410 million years ago in Scotland!
Reconstruction drawing by Steve Fayers of a spider-like trigonotarbid found in the Chert.
Dr Nigel Trewin, Dr Clive Rice, Dr Steve Fayers and Ruth Kelman.
University of Aberdeen.
A miniature tropical paradise south of the Equator and teeming with exotic life forms, hot springs and geysers - sound familiar? Yes it's Scotland! Or at least it's a part of Aberdeenshire around 410 million years ago.
In this early Scottish landscape primitive plants formed 'knee-high' forests, and marshlands were inhabited by centipedes and spider-like animals on a river flood plain from which bubbled hot springs of silica-rich water. In small pools shrimp-like crustaceans lived in association with algae, bacteria and decaying plants. Fungi decomposed organic matter and lived as parasites on plants. Our detailed knowledge of the remarkably diverse flora and fauna from this time stems from the preservative powers of the highly mineralised water.

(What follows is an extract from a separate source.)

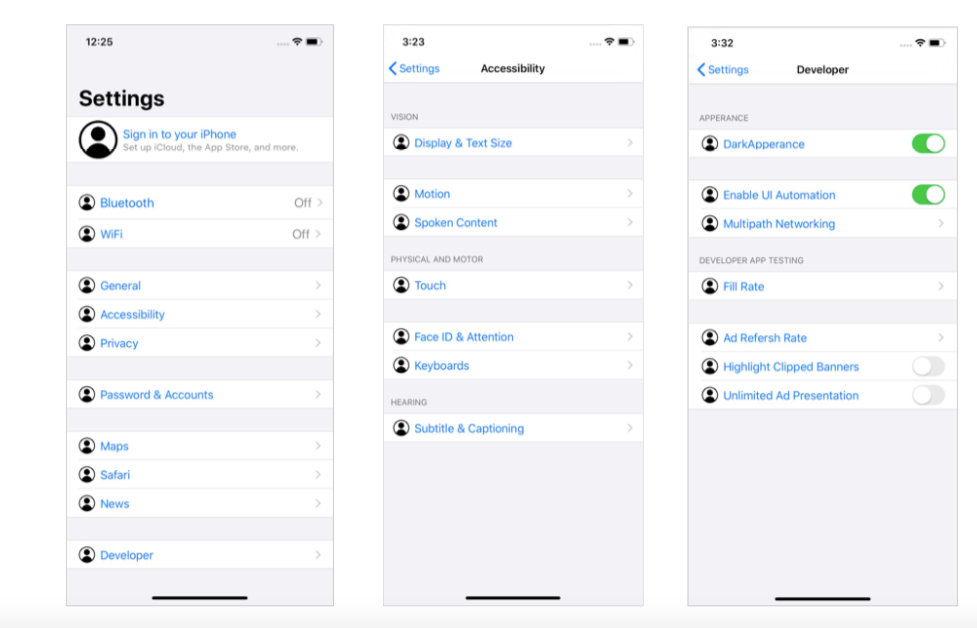Tap the Privacy settings icon

point(88,343)
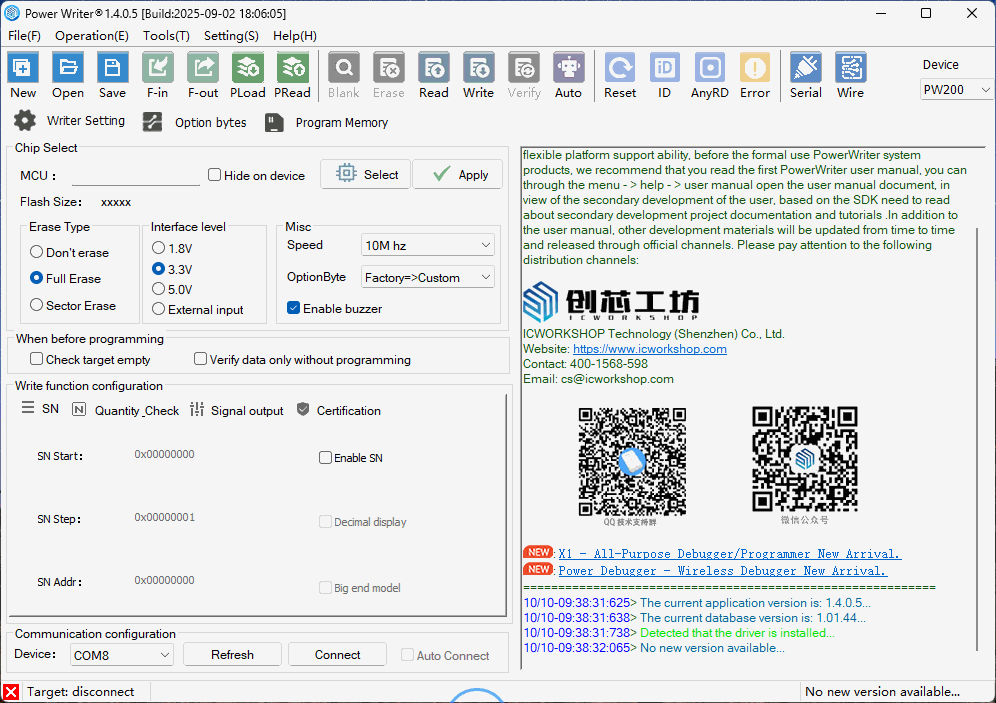
Task: Expand the Speed 10M hz dropdown
Action: 428,245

From time to time hot silica-rich water from hot springs and geysers flooded the land surface and deposited silica in a form called amorphous opaline sinter. The sinter trapped and preserved a huge variety of early land plants and animals. Many of the fossils are preserved in perfect 3D, showing superb detail and providing a unique glimpse of an early terrestrial and freshwater ecosystem.
The sinter is now preserved as a finegrained quartz rock known as the Rhynie Chert. This rock was first discovered in 1912 as loose blocks in the fields around Rhynie near Aberdeen, and further material has been uncovered by trench digging and drilling. It has been the subject of periods of intense research involving institutions from around the world ever since, and it is now recognised as the best preserved early terrestrial ecosystem anywhere in the world.
The diversity of life recorded in the Rhynie Chert is far greater than that at any other site with a terrestrial biota of a similar age. A major surprise is the 'modern' aspect of the interactions between plants, animals and fungi found in the Early Devonian period, with complex symbiotic and parasitic relationships.
But it is the quality of the samples that makes the Rhynie Chert stand out. The fossilisation of the biota happened very quickly and incredible detail can be observed, including book lungs in arthropods, and sperm cells in plants, as well as germinating spores. The primitive plants display both sporophyte and gametophyte generations, and the fines.